“She’s fast but they’re faster.”
She listened to him talk about the ranch as they rode up the path they’d ridden dozens, if not hundreds of times. She tried to find any joy in his tone as he talked about it, but she just heard weariness.
Okay, maybe she was reading into it, but that was what she heard. And it made her sad. She couldn’t think that he didn’t follow his dream because she left, though. He had the opportunity to take his basic sciences in San Angelo. She hadn’t taken away his dream. He’d surrendered it.
Chapter Fourteen
Conwas relieved, when they reached the rise, to see that Britt had remembered to bring bottled water and a snack. Many many times they’d come up here for picnics, and to be alone. He didn’t think his parents, or hers, had figured out why for a long time. After they had, they’d tried to send her sisters or his riding with them, but evading, or better, bribing them was easy enough, just so Con and Britt could have privacy.
He had come up here rarely since Britt left. At first the memories were too painful, and then because, well, because he found no joy in being up here without her.

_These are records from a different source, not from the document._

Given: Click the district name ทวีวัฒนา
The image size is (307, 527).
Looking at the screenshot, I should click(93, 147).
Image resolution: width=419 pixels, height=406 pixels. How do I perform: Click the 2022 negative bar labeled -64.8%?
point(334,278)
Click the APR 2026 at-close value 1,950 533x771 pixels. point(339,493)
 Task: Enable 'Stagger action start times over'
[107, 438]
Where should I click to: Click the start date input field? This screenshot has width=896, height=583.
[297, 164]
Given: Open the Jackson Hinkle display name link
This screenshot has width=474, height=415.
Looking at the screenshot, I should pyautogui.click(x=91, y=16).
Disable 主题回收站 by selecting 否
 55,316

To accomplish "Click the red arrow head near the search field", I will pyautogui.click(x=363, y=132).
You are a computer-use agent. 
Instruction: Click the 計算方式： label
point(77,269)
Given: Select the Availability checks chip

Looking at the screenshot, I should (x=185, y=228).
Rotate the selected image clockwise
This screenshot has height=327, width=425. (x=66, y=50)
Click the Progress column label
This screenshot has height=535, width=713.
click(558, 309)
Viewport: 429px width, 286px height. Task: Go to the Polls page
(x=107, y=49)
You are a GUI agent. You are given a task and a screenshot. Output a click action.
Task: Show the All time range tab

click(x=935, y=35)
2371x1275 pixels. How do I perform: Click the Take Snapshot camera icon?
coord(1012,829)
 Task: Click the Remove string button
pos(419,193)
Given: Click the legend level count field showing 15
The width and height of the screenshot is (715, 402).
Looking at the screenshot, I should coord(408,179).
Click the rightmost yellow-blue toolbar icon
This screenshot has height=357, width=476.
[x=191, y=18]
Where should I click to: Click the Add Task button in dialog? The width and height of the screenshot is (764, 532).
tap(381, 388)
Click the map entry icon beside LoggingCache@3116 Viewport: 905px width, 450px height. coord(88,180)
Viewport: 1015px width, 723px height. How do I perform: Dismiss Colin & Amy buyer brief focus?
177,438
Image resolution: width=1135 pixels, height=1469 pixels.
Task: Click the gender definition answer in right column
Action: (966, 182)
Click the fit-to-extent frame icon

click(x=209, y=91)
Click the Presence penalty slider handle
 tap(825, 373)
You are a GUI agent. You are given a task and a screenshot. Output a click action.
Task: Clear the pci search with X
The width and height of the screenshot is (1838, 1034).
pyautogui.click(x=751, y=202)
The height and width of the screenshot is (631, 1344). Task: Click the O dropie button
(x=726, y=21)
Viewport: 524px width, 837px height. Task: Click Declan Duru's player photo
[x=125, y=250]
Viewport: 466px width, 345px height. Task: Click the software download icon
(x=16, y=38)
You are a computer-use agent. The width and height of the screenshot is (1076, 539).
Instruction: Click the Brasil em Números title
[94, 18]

He wondered if she was thinking about all the times they’d spread out a sleeping bag or blanket on the ground, until there had been a blanket-sized clearing in the brush. It was grown over now, but after tying up the horses, he spread the blanket carefully in another spot.
Britt plopped down on it completely unselfconsciously and tore open a bag of chips. He poured out some water in collapsible bowls for Daisy and Polka and set it on the ground for them to lap gratefully.
“That’s a good idea,” she said.
“I guess you don’t have any pets,” he said, stretching out beside her and suddenly wishing he’d brought a bigger blanket so they could have more space between them. He’d noticed last night when they’d been playing pool that she smelled different now, expensive. But right now, she smelled like sunshine and outdoors and horse, the way she used to. The temptation to lean over and breathe her in was overcome only with the discipline he’d forced himself to develop since Noelle left.
“No, no pets. Too busy for a dog, and it wouldn’t be fair to a cat to leave it alone as much as I would, though it would be nice to come home to someone.”
“So no boyfriend?”
She looked over at him. “Not now, no. It wouldn’t be fair to him, either.”
“Do you ever see yourself slowing down?”
“Maybe in a few years. Once I can start hiring more assistants, maybe. I think I’ll always want to keep a hand in the business, you know? I enjoy what I do.”
He wondered if she’d give herself a chance to enjoy a family, children, but that was probably none of his business.
She stretched her legs out in front of her, one hand behind her, bracing against the ground as she looked out in the distance. Why did she have to be so pretty? She still took his breath away, even more now than she had in the past. And that confidence was so damn appealing.
“I forget how lovely it is out here, especially up here. You can see for miles. I don’t remember ever being able to see mountains before, though.” She turned to him and smiled. “I guess we never really paid attention to that when we were up here.”
He squinted in the direction she had been looking. “You can’t see mountains from up here.” They were miles and miles away from any mountains, and even on the clearest day, he didn’t remember seeing them.